[REQUIREMENT]: The lines to copy are those in the listing that hold the word "автоматические".

☆ ☆ ☆

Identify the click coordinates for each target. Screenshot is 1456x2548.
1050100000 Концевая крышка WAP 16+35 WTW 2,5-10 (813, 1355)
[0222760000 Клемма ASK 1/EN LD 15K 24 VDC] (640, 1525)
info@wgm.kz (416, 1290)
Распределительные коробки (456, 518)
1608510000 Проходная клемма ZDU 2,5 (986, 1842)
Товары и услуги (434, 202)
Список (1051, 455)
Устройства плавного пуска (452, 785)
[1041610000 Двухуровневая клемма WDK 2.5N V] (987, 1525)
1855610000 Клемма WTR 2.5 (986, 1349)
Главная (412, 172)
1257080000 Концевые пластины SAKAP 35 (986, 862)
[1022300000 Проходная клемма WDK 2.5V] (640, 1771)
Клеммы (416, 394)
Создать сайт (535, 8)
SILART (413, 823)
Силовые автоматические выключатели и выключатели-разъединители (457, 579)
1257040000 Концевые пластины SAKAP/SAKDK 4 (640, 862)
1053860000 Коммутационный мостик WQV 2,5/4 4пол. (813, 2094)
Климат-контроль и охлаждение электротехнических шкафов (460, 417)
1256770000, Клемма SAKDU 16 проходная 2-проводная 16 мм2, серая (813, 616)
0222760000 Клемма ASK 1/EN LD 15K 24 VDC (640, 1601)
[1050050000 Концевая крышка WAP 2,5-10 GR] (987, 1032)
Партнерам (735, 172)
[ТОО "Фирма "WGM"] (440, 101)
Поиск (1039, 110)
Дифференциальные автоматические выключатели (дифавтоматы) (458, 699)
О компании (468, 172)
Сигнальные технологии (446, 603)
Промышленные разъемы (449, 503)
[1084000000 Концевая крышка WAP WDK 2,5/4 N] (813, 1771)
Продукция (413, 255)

☆ ☆ ☆

[OUTPUT OF THE TASK]:
Силовые автоматические выключатели и выключатели-разъединители (457, 579)
Дифференциальные автоматические выключатели (дифавтоматы) (458, 699)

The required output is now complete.